Zooplankton were sampled on day 31-71. Samples were passed through a 53-64 µm mesh sieve and preserved. Zooplankton were identified and enumerated. Zooplankton identification was resolved to species or genus for Cladocera, adult cyclopoid and adult calanoid for Copepoda (referred to as “cyclopoid” and “calanoid”, exception described below), and ostracods for Ostracoda.

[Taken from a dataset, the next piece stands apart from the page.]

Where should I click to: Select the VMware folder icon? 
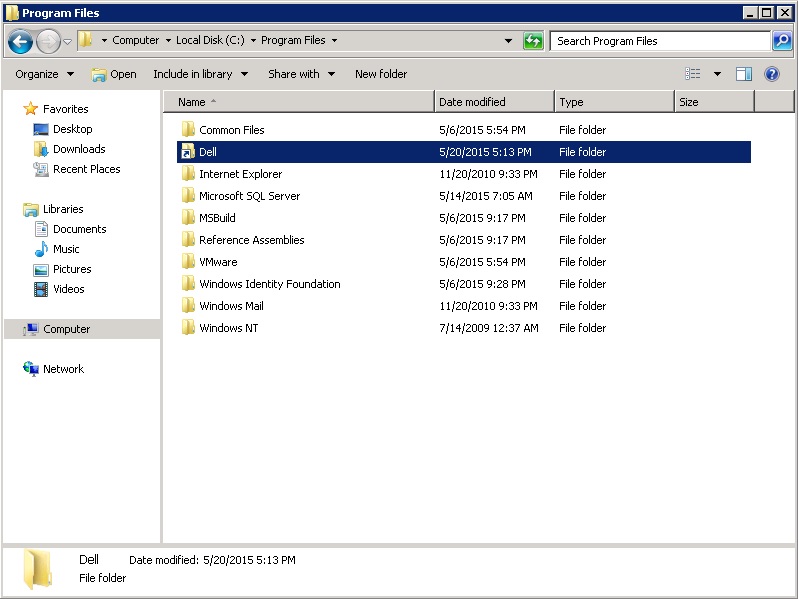click(187, 262)
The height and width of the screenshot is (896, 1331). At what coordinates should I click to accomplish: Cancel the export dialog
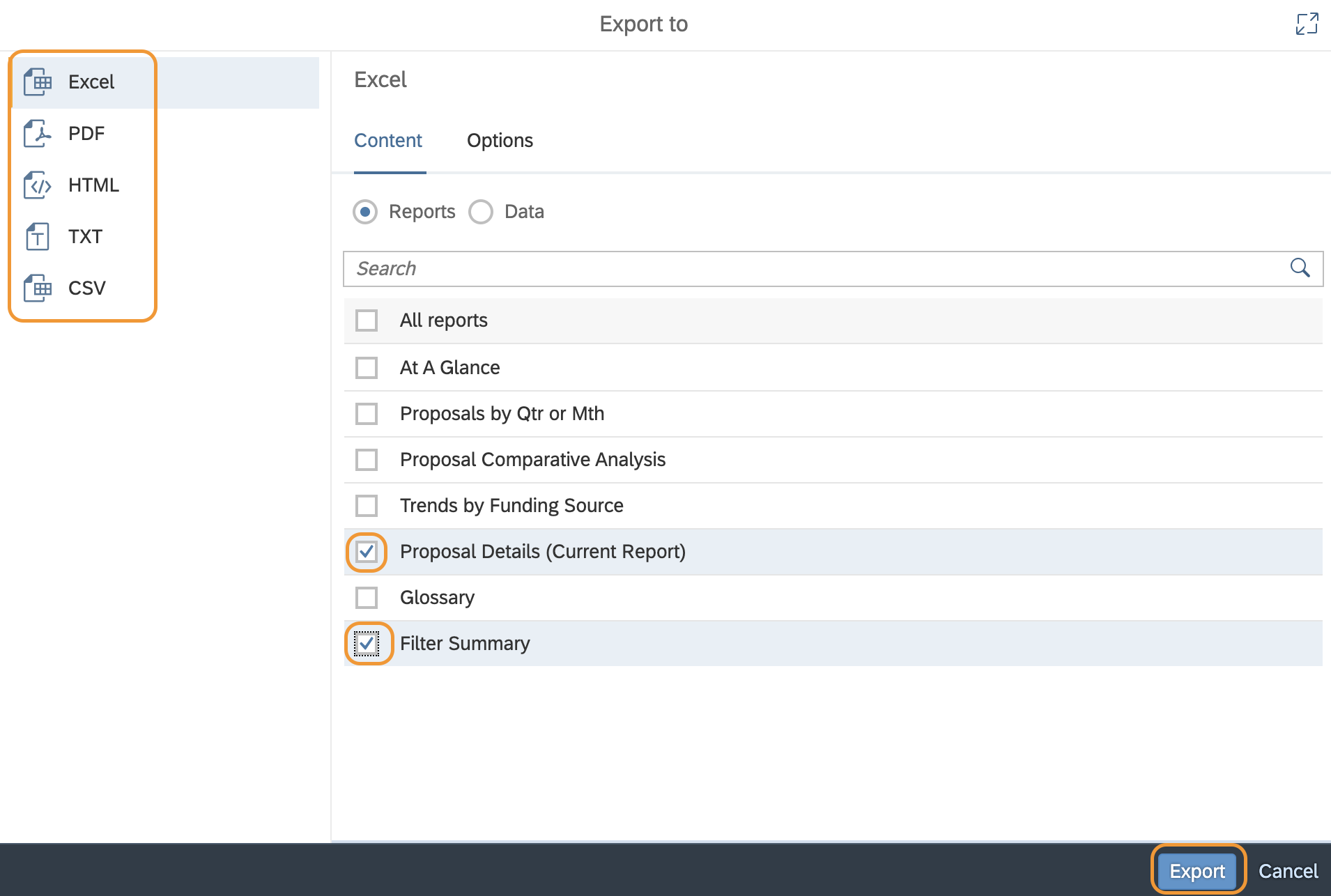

There were a number of methodological differences among experiments due to the specific questions addressed which we summarize here, and describe in more detail in Supporting Information. (1) The zooplankton collection method differed; in Exps. 1 and 2 we subsampled different positions in the tank to determine both zooplankton position in the tanks and overall density, while in Exps. 3 and 4 we measured overall density from combined samples of the entire water column. This difference should not affect our assessment of an NCE of fish on zooplankton abundance. (2) The experiments examined different aspects of risk effects with additional treatments. In three experiments, the additional treatments were included in the no-fish or caged-fish treatment, as they had no influence and their inclusion increased the power to identify treatment effects (Supporting Information). (3) The origin of the zooplankton was the same (a single lake) for Exps. 2-4, but differed for Exp. 1 in which collection was from multiple lakes. (4)Hydra , which are predators of some zooplankton species, were present in Exp. 1, but not Exps. 2-4. (5) Because the size and ecological role of the juvenile stage of cyclopoids can be variable (Burns and Gilbert 1993), we counted only adult cyclopoids. However, in Exp. 4 the counting resources were more limited and thus the cyclopoid counts include both juveniles and adults.
All procedures involving animals were approved by University of Michigan’s Committee on the Use and Care of Animals under approval number 07765 (for experiments 1 and 2) and Michigan State University’s Institutional Animal Care and Use Committee approval no. 02/12-025-00 (for experiments 3 and 4).